◆ SET EXERCISE: Reproduce every line of the records below verbatim, omitting the pictures.

[Screenshot and document pointing records]
---------------

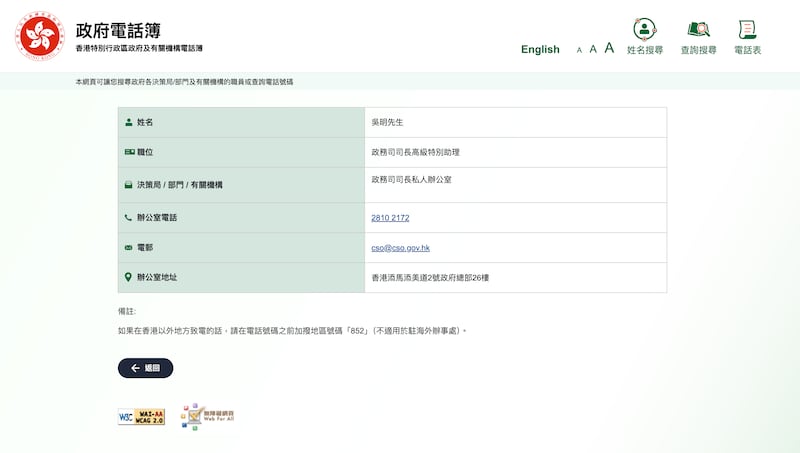Click the ID card icon beside 職位
Image resolution: width=800 pixels, height=453 pixels.
128,152
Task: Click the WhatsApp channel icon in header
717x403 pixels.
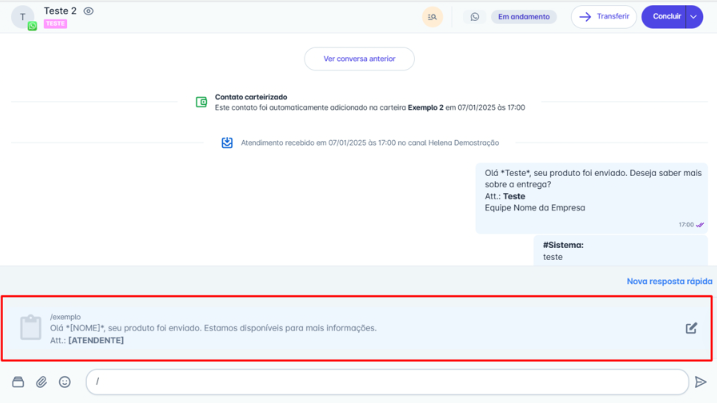Action: (475, 17)
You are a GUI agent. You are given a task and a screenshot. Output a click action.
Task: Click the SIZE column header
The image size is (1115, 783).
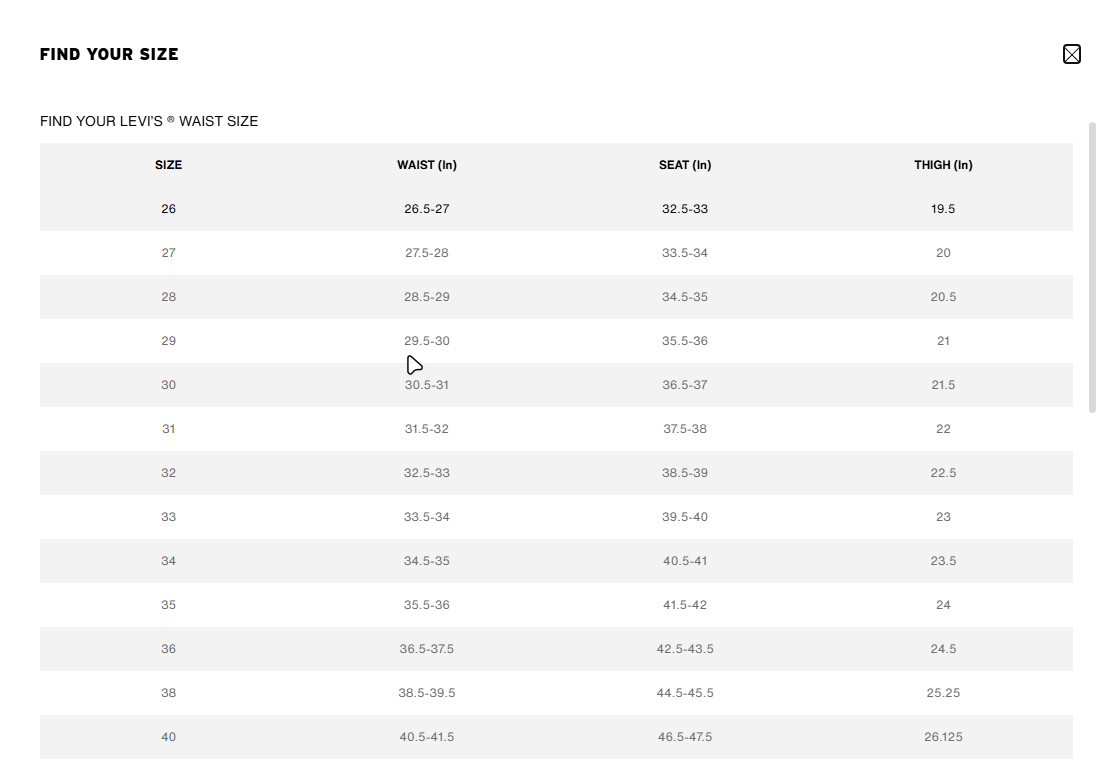pyautogui.click(x=168, y=165)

---------------

◆ REPLY TO THE TASK:
Click the ID card icon beside 職位
Image resolution: width=800 pixels, height=453 pixels.
128,152
Task: Click the WhatsApp channel icon in header
717x403 pixels.
Action: (475, 17)
You are a GUI agent. You are given a task and a screenshot. Output a click action.
Task: Click the SIZE column header
The image size is (1115, 783).
pyautogui.click(x=168, y=165)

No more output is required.